■ Page:
The neoclassical pillars of the Bank of Ireland served as a powerful backdrop to the garments on show, which weaved Ireland’s design history with elements of subjective modernity. A perfect example of this was the work of Katie Donohoe who presented a crop top and culottes, an undeniably modern silhouette, in a traditional cream shade. A mixture of leather straps draped around the model’s shoulders and jagged Perspex shapes sewn onto the bottoms, subtly played with textures while allowing the design to remain wearable. It was this blend of commercial viability and avant-garde design that ensured Donoghoe walked home with the night’s coveted award.

The young designer’s work was followed by a longer, and somewhat diversionary, presentation of garments by established Irish designers. This was an interesting aspect of the night as it advertised to the young designers a potential future in this country. Although this section of the show’s primary aim was to pull consumers into the shops, names such as J.W. Anderson and Orla Kiely constructed a history of Irish fashion design, which these young students aspire to add to.

The ceremony concluded with the announcement of the inaugural Young Photographer of the Year. Lisa Griffin was an obvious choice for the award with her romantic, Tim Walker-esque images. Both the photographers and the designers celebrated on the night were clearly chosen for their ability to represent Ireland’s creative idiosyncrasies, in the context of a global fashion community, where one must counter the expected in order to capitalise.

■ Required work:
A – Can you echo everything in the review from "The neoclassical pillars" down to "night’s coveted award."?
B – How would you say this sentence from the review in Spanish: "The ceremony concluded with the announcement of the inaugural Young Photographer of the Year."
C – Answer these from the review:
(i) In what shade were the crop top and culottes presented?
(ii) Which two established Irish designers does the review name?
(iii) Who won the inaugural Young Photographer of the Year award?
The records aren't needed here.

■ Data rows:
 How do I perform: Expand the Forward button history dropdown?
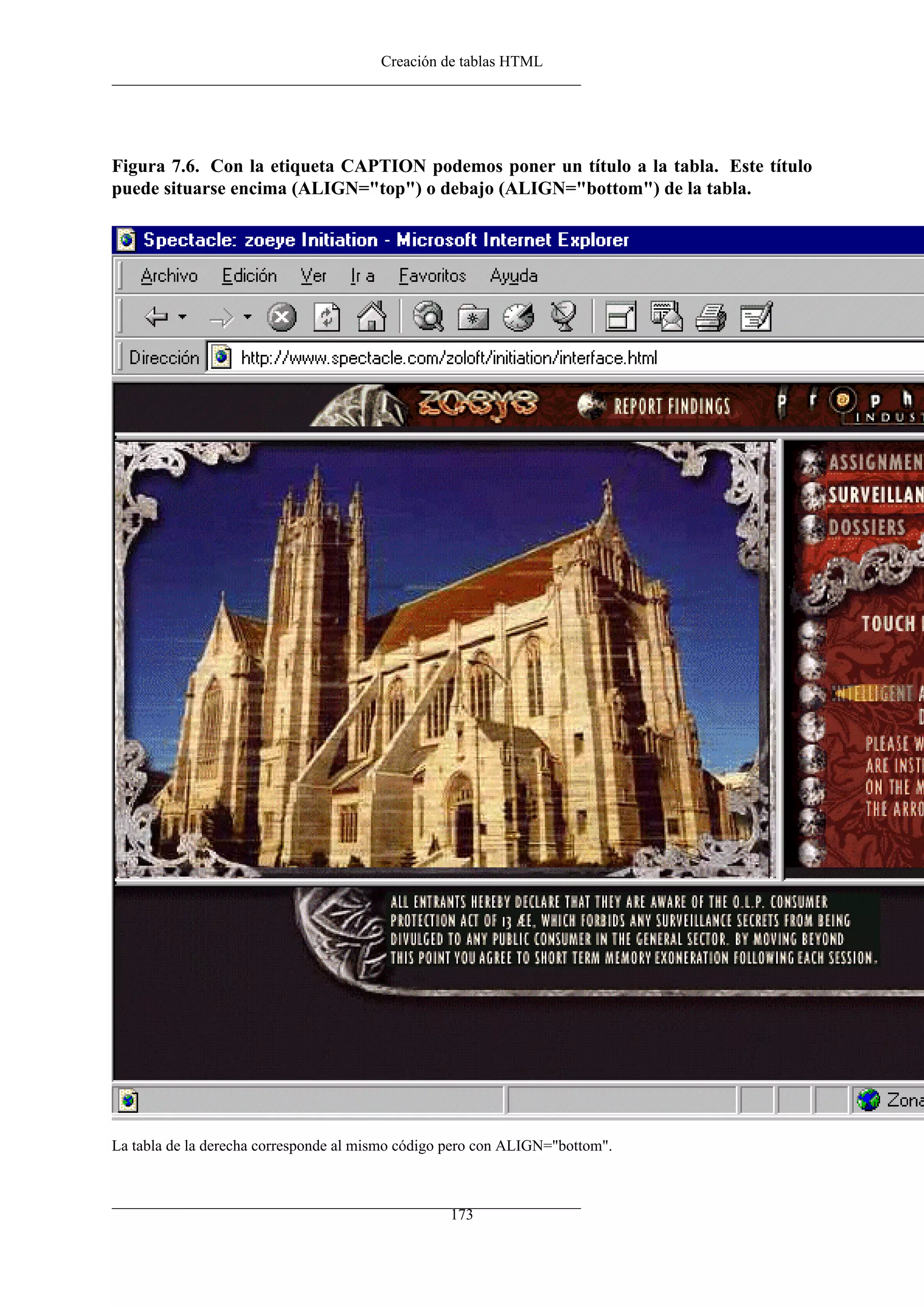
--
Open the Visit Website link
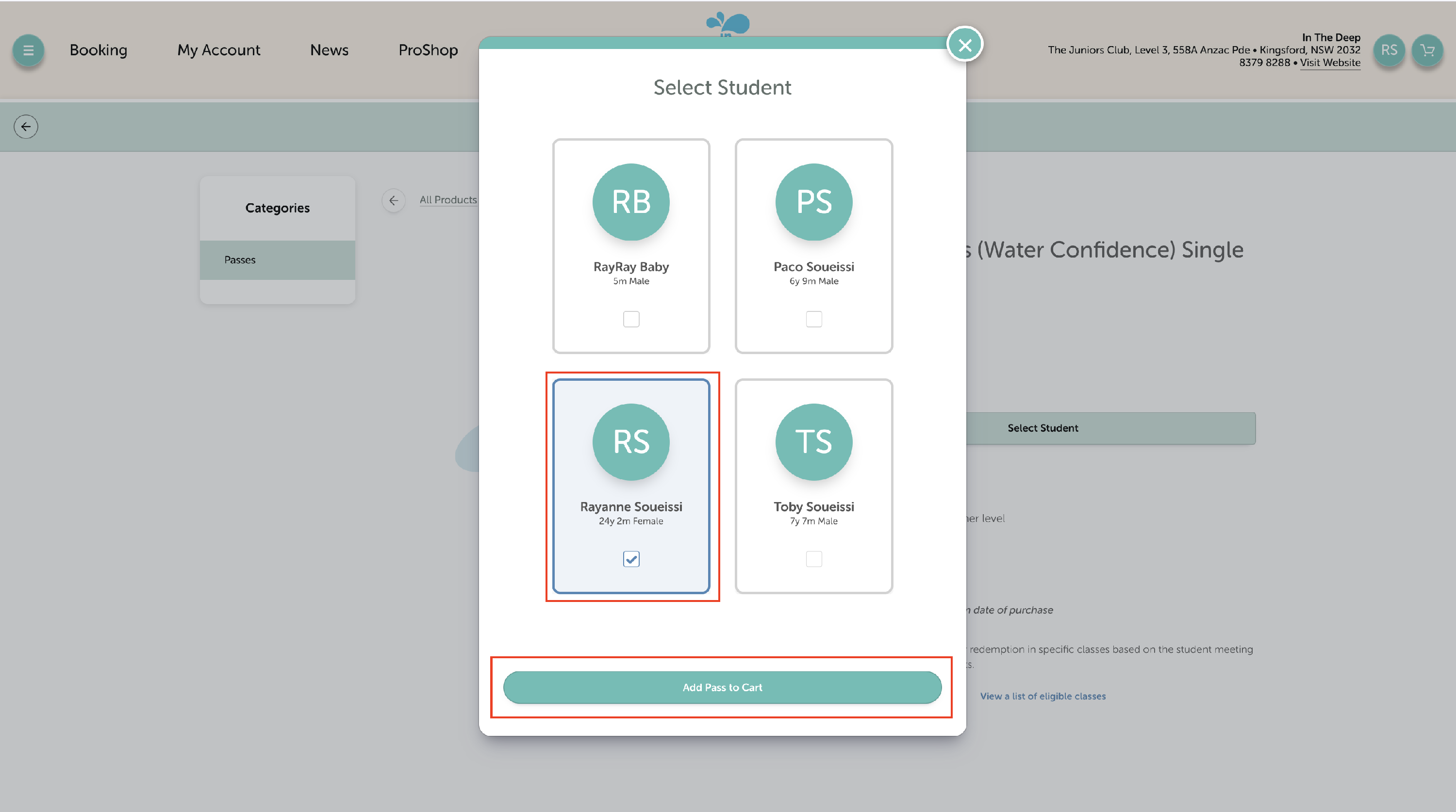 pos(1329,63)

■ Responses per task:
A –
The neoclassical pillars of the Bank of Ireland served as a powerful backdrop to the garments on show, which weaved Ireland’s design history with elements of subjective modernity. A perfect example of this was the work of Katie Donohoe who presented a crop top and culottes, an undeniably modern silhouette, in a traditional cream shade. A mixture of leather straps draped around the model’s shoulders and jagged Perspex shapes sewn onto the bottoms, subtly played with textures while allowing the design to remain wearable. It was this blend of commercial viability and avant-garde design that ensured Donoghoe walked home with the night’s coveted award.

B – La ceremonia concluyó con el anuncio del primer Joven Fotógrafo del Año.

C –
(i) A traditional cream shade.
(ii) J.W. Anderson and Orla Kiely.
(iii) Lisa Griffin.